*** Source passage

How Much Clean Water is Available for Human Use?

We know that the world is covered in water. Continents are like large islands in the planet’s much more expansive oceans. 75% of the Earth is covered in water. Yet access to clean, fresh drinking water is a major world concern. An infograph I ran across on world water day helps to show, in a simple format, why this is the case.

Image Credit: M Kuhn elephant water use

How much water is available for human use?

First though, via planet green, here are some interesting water use numbers to chew on:

  • 2.5 gallons: The amount of water per person much of the world is allocated.
  • 400 gallons: The amount of water per person used by the average American citizen; 30 percent of this is used for outdoor purposes, such as watering the lawn.
  • 70 percent: The amount of worldwide water use that is allocated to farming; most of these farming irrigation systems operate at only 40 percent efficiency. According to a 2002 article by Lester Brown, aquifers are depleting all over the world—in China by 2-3 metres per year. In the US, the Ogallala aquifer is shrinking rapidly. In India, aquifers are going down by 3 metres per year, in Mexico by 3.3 meters per year.

******
*** Record extracts

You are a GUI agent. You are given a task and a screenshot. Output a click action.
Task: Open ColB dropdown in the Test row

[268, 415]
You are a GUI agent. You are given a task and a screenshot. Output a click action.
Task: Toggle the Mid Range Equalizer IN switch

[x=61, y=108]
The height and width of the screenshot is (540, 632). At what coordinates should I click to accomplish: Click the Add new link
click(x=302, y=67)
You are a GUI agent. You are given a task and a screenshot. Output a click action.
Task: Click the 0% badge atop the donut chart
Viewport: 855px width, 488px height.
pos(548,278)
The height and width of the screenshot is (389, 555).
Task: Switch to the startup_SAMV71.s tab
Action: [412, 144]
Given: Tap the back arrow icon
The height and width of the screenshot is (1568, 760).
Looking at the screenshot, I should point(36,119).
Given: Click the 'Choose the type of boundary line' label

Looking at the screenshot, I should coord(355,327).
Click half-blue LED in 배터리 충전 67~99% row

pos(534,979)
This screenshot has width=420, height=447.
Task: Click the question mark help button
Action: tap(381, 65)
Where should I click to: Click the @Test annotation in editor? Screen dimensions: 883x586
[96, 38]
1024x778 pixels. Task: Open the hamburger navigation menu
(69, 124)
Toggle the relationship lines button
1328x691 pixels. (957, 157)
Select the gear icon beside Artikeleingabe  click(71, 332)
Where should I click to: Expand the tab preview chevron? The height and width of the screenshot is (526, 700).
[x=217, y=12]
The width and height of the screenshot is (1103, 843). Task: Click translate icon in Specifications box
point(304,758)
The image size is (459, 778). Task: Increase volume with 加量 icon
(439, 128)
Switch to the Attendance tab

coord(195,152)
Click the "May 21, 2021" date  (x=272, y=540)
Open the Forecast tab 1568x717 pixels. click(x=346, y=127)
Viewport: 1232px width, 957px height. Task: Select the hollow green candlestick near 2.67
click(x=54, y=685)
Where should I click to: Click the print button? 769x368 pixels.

******

> [What is needed]: Rewrite the clean-water text starting with "We know that" and going on through "watering the lawn.", changing "infograph" to "infographic". The material has no connection to the clean-water text.

> [Expected output]:
We know that the world is covered in water. Continents are like large islands in the planet’s much more expansive oceans. 75% of the Earth is covered in water. Yet access to clean, fresh drinking water is a major world concern. An infographic I ran across on world water day helps to show, in a simple format, why this is the case.

Image Credit: M Kuhn elephant water use

How much water is available for human use?

First though, via planet green, here are some interesting water use numbers to chew on:

  • 2.5 gallons: The amount of water per person much of the world is allocated.
  • 400 gallons: The amount of water per person used by the average American citizen; 30 percent of this is used for outdoor purposes, such as watering the lawn.